> **所给摘录**:
多人共用GPU服务器集群LXD安装

Ghlerrix2022/10/22postsposts

宿主机

系统

建议安装server版,通过ssh远程使用

环境

安装NVIDIA显卡驱动、CUDA、cudnn 参考:ubuntu安装cuda及cudnn

LXD的安装与初始化

准备工作

  • 修改时区

    sudo dpkg-reconfigure tzdata
    
  • 安装显卡驱动

    sudo apt install gcc make -y
    
    • 禁用核显(如果有的话)

      sudo nano /etc/modprobe.d/blacklist-nouveau.conf
      
      blacklist nouveau
      options nouveau modeset=0
      
      sudo update-initramfs -u
      
      sudo reboot
      

安装LXD

sudo snap refresh lxd --channel 5.0/stable

强烈建议指定某个经过验证的稳定版本安装,防止有bug影响实际业务

禁用LXD自动更新

sudo snap refresh --hold lxd
sudo snap refresh --hold

一定要禁用自动更新,否则某个新版本可能会出现与当前版本设置有冲突的情况,导致所有账户无法访问。(若新版本有需要的功能,自行手动选择是否更新)

词语与元素位置记录:
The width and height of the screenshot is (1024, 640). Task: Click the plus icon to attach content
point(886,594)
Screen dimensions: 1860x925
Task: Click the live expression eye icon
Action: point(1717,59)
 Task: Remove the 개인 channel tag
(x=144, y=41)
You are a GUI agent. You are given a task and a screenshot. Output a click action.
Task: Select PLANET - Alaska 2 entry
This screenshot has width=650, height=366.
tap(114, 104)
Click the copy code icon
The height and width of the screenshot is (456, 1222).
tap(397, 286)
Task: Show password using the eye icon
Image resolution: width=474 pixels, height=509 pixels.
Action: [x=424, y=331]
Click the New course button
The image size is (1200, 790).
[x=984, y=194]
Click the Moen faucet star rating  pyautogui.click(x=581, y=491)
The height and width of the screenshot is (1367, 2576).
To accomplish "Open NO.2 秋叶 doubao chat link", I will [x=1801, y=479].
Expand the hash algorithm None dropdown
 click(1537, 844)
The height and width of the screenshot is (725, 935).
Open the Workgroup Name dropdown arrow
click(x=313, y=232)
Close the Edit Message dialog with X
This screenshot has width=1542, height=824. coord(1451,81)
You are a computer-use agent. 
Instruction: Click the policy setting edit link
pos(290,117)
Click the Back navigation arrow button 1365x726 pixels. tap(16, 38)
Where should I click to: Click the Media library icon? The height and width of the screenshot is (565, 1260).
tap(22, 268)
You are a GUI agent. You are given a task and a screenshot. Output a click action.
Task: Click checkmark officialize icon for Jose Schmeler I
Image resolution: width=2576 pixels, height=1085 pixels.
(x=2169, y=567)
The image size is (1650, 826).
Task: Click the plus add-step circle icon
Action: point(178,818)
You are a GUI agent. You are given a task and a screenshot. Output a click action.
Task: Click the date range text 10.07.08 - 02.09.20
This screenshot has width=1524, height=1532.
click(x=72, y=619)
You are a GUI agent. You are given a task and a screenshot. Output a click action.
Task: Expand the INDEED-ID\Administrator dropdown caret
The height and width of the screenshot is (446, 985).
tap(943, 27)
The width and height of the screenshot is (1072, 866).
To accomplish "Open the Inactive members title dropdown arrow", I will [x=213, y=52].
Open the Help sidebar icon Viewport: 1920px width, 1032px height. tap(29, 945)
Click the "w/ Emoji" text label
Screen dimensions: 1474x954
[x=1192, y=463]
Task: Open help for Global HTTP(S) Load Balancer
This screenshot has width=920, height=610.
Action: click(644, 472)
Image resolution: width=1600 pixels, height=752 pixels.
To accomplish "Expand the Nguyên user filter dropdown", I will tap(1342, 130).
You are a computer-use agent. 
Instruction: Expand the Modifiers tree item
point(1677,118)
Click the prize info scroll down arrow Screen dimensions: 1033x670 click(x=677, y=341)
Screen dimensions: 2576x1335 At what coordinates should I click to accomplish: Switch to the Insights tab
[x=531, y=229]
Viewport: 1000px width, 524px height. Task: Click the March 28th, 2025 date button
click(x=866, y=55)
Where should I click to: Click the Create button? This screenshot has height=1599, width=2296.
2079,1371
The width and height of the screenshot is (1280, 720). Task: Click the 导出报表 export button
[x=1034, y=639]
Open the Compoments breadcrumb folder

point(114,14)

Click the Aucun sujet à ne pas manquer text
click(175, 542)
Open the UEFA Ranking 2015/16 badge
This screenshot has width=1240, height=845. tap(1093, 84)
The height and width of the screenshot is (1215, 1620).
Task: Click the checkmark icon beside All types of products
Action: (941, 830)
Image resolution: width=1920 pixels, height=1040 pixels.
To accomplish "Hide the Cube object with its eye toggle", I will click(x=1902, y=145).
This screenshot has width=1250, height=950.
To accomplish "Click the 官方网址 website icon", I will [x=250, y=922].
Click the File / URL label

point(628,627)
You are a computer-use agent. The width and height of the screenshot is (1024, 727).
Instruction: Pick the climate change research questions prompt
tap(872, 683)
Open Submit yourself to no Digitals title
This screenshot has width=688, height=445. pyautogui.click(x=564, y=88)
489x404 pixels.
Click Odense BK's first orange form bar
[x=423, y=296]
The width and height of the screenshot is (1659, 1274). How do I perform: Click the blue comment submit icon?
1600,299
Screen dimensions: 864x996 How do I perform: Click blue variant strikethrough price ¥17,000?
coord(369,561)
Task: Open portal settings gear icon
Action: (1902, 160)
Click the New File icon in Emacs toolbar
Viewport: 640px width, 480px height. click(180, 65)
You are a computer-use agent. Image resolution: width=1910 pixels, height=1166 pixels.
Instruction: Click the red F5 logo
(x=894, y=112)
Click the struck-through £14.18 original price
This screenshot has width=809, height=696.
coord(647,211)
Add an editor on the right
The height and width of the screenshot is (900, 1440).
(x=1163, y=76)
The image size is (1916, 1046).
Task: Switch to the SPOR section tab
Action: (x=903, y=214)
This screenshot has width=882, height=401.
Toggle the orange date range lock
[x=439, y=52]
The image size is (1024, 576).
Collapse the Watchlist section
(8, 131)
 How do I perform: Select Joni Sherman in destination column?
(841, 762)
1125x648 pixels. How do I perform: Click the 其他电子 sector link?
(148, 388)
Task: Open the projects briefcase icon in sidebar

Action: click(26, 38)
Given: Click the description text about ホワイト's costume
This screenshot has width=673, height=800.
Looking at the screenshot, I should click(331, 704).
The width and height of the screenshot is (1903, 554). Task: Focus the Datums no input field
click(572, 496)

> **待办任务**:
照录前文关于LXD安装的摘录中的一段，自“强烈建议指定某个经过验证的稳定版本安装,防止有bug影响实际业务”起，至“功能,自行手动选择是否更新)”止，首尾两处均包括在内，一字不改。

> **练习结果**:
强烈建议指定某个经过验证的稳定版本安装,防止有bug影响实际业务

禁用LXD自动更新

sudo snap refresh --hold lxd
sudo snap refresh --hold

一定要禁用自动更新,否则某个新版本可能会出现与当前版本设置有冲突的情况,导致所有账户无法访问。(若新版本有需要的功能,自行手动选择是否更新)